Pixel coordinate grounding data

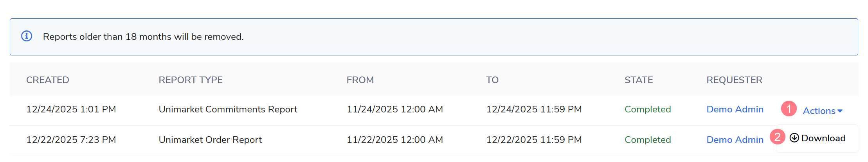
Task: Choose Download from the actions menu
Action: [x=823, y=138]

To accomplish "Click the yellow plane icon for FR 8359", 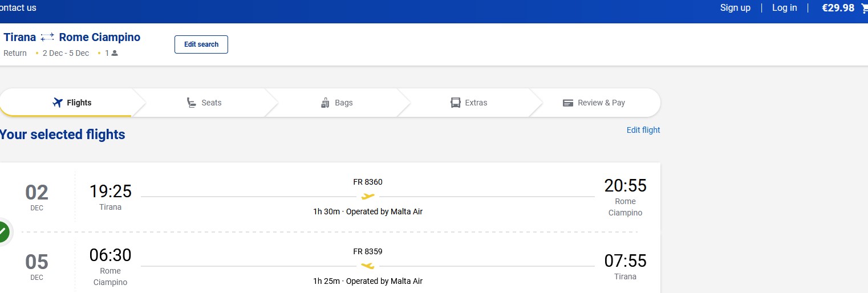I will (x=368, y=266).
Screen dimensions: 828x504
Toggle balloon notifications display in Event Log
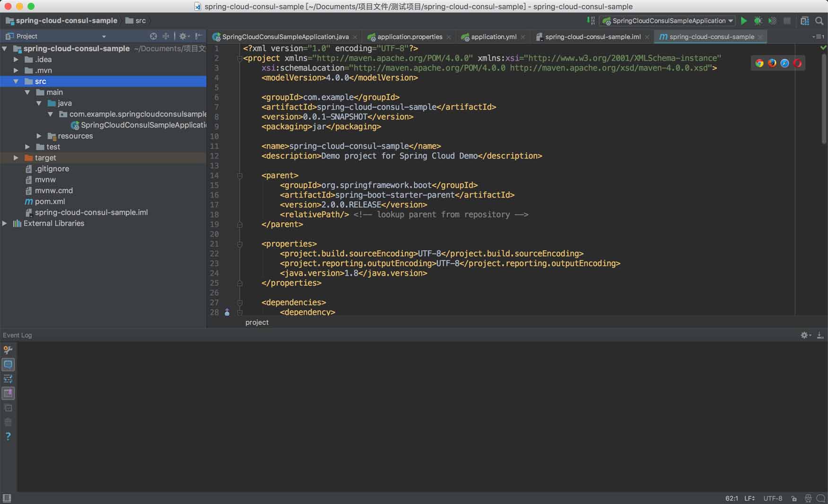(8, 365)
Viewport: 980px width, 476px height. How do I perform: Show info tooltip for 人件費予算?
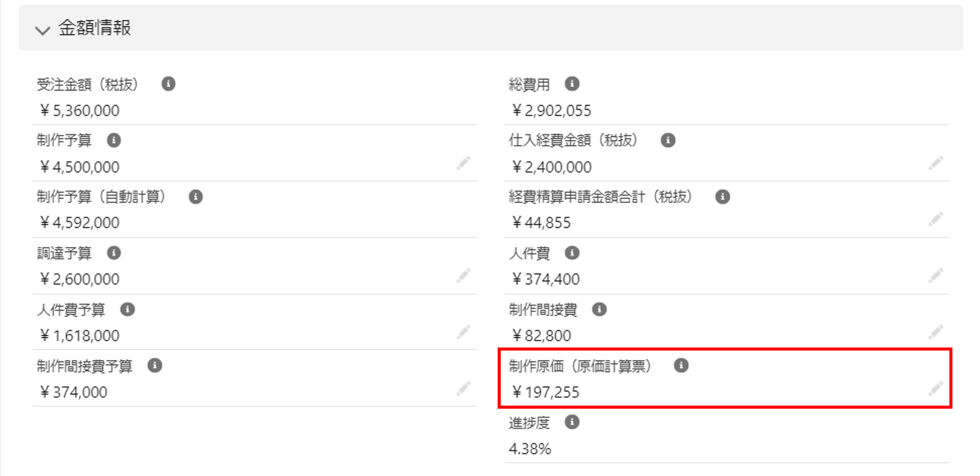[x=127, y=309]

HOW TO COMPLETE THIS TASK:
The required output is every line from the one containing "Screen dimensions: 828x504" through the last line of the data above, restated exactly and without pictures.

PROBLEM SOLUTION:
Screen dimensions: 828x504
Toggle balloon notifications display in Event Log
(8, 365)
Viewport: 980px width, 476px height. How do I perform: Show info tooltip for 人件費予算?
[x=127, y=309]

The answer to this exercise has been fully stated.